**Extrait du document:**
====

Patrimoine culturel immatériel national depuis mars 2013, la peinture de Dông Hô doit maintenant relever le défi de sa préservation et de sa transmission. D'autant qu'elle souhaite également une reconnaissance auprès de l'UNESCO.

Après avoir été reconnu par l'État vietnamien patrimoine culturel immatériel national, le métier de dessinateur d'estampes de Dông Hô (dans la province de Bac Ninh, à l'Ouest de Hanoi) poursuit la quête de protection de son art. Le Premier ministre Nguyên Tân Dung a autorisé ses défenseurs à élaborer un dossier à l'UNESCO afin d'obtenir le titre de "Patrimoine culturel immatériel nécessitant une sauvegarde d'urgence" pour la période 2012-2016. La province de Bac Ninh a procédé aux premières étapes de l'élaboration du dossier. Selon le calendrier, ce dernier sera soumis d'ici deux ans à l'Organisation des Nations unies pour l'éducation, la science et la culture.

L'artisan octogénaire Nguyên Dang Chê et sa famille ont économisé pendant des années avant de réussir à construire un Centre d'archives des peintures traditionnelles de Dông Hô en 2008. Situé à quelques encablures du village, sous la digue de la rivière Duông, c'est à la fois un établissement de production, un lieu d'exposition, de présentation et de vente des estampes de Dông Hô. Les visiteurs peuvent observer les artisans travailler et s'initier aux processus de production, tels que l'impression ou la confection des pigments.

====

**Problème posé 1:**
Répondez à ces questions sur l'extrait consacré à la peinture de Dông Hô :
(a) Depuis quelle date cette peinture est-elle patrimoine culturel immatériel national ?
(b) Quel titre le dossier adressé à l'UNESCO vise-t-il à obtenir ?
(c) En quelle année le Centre d'archives des peintures traditionnelles de Dông Hô a-t-il été construit ?
Le texte et le listing ne proviennent pas de la même source.

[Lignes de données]
====

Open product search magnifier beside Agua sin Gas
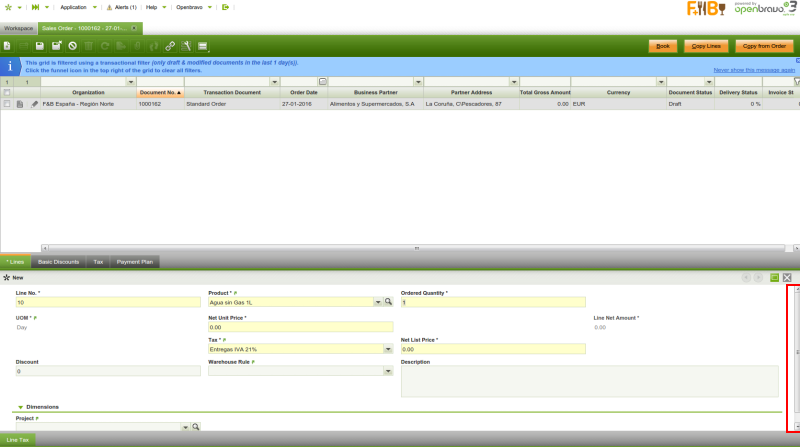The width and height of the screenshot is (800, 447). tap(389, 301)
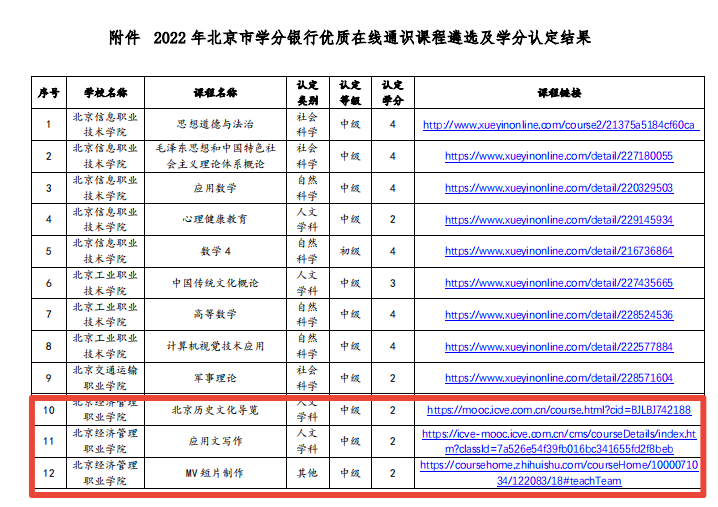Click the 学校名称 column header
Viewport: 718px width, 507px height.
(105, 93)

====

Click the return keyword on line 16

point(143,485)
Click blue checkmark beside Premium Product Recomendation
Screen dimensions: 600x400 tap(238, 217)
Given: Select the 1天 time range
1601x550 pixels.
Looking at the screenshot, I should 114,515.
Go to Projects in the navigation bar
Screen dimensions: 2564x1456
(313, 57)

====

**Problème posé 2:**
Sélectionnez toutes les lignes du listing qui contiennent le mot "beside".

**Réponse complète 1:**
(a) Depuis mars 2013.
(b) Le titre de « Patrimoine culturel immatériel nécessitant une sauvegarde d'urgence ».
(c) En 2008.

**Réponse complète 2:**
Open product search magnifier beside Agua sin Gas
Click blue checkmark beside Premium Product Recomendation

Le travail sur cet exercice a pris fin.